| Source data |
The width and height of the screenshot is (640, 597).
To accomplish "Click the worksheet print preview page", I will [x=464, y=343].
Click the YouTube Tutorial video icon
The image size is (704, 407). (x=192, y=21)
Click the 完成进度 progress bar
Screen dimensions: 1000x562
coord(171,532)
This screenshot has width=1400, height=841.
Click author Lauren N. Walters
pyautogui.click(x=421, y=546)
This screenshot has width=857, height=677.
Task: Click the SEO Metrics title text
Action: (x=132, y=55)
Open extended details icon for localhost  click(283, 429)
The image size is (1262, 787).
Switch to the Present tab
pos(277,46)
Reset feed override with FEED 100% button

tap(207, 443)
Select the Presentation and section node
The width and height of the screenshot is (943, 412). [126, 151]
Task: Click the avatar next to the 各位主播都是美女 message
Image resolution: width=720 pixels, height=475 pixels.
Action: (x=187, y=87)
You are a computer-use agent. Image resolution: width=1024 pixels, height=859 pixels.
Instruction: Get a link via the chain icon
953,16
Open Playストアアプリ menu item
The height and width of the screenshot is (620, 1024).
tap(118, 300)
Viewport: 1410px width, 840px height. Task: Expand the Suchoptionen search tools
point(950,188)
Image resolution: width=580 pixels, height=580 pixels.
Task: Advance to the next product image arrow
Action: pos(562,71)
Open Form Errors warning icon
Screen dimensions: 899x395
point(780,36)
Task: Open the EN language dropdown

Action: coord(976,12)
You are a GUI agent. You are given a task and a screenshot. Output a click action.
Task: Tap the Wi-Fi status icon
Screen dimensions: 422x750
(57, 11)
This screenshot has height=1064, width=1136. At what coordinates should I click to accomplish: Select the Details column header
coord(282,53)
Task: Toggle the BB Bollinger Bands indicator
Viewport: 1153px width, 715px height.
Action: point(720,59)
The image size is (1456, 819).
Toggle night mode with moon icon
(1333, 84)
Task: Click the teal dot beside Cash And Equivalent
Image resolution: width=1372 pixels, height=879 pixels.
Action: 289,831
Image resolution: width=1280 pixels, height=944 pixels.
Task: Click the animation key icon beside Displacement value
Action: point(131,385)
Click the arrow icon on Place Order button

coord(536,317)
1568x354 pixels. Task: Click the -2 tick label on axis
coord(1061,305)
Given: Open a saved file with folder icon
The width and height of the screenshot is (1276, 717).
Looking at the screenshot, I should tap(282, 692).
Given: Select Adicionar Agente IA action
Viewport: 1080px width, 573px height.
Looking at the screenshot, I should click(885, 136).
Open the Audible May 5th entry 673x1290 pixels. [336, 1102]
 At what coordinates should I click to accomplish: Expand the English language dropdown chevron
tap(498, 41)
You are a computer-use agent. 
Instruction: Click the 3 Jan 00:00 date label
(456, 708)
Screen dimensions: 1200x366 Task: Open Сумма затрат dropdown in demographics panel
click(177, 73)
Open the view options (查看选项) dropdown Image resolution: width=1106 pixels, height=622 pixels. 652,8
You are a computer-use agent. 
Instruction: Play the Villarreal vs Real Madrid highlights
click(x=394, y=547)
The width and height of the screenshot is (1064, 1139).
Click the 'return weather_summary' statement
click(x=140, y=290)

| Exercise objective |
Output the material above exactly, but only from the line that carries "You are a computer-use agent. Image" through the line that carries "Task: Click the teal".

| Output |
You are a computer-use agent. Image resolution: width=1024 pixels, height=859 pixels.
Instruction: Get a link via the chain icon
953,16
Open Playストアアプリ menu item
The height and width of the screenshot is (620, 1024).
tap(118, 300)
Viewport: 1410px width, 840px height. Task: Expand the Suchoptionen search tools
point(950,188)
Image resolution: width=580 pixels, height=580 pixels.
Task: Advance to the next product image arrow
Action: pos(562,71)
Open Form Errors warning icon
Screen dimensions: 899x395
point(780,36)
Task: Open the EN language dropdown

Action: coord(976,12)
You are a GUI agent. You are given a task and a screenshot. Output a click action.
Task: Tap the Wi-Fi status icon
Screen dimensions: 422x750
(57, 11)
This screenshot has height=1064, width=1136. At what coordinates should I click to accomplish: Select the Details column header
coord(282,53)
Task: Toggle the BB Bollinger Bands indicator
Viewport: 1153px width, 715px height.
Action: point(720,59)
The image size is (1456, 819).
Toggle night mode with moon icon
(1333, 84)
Task: Click the teal dot beside Cash And Equivalent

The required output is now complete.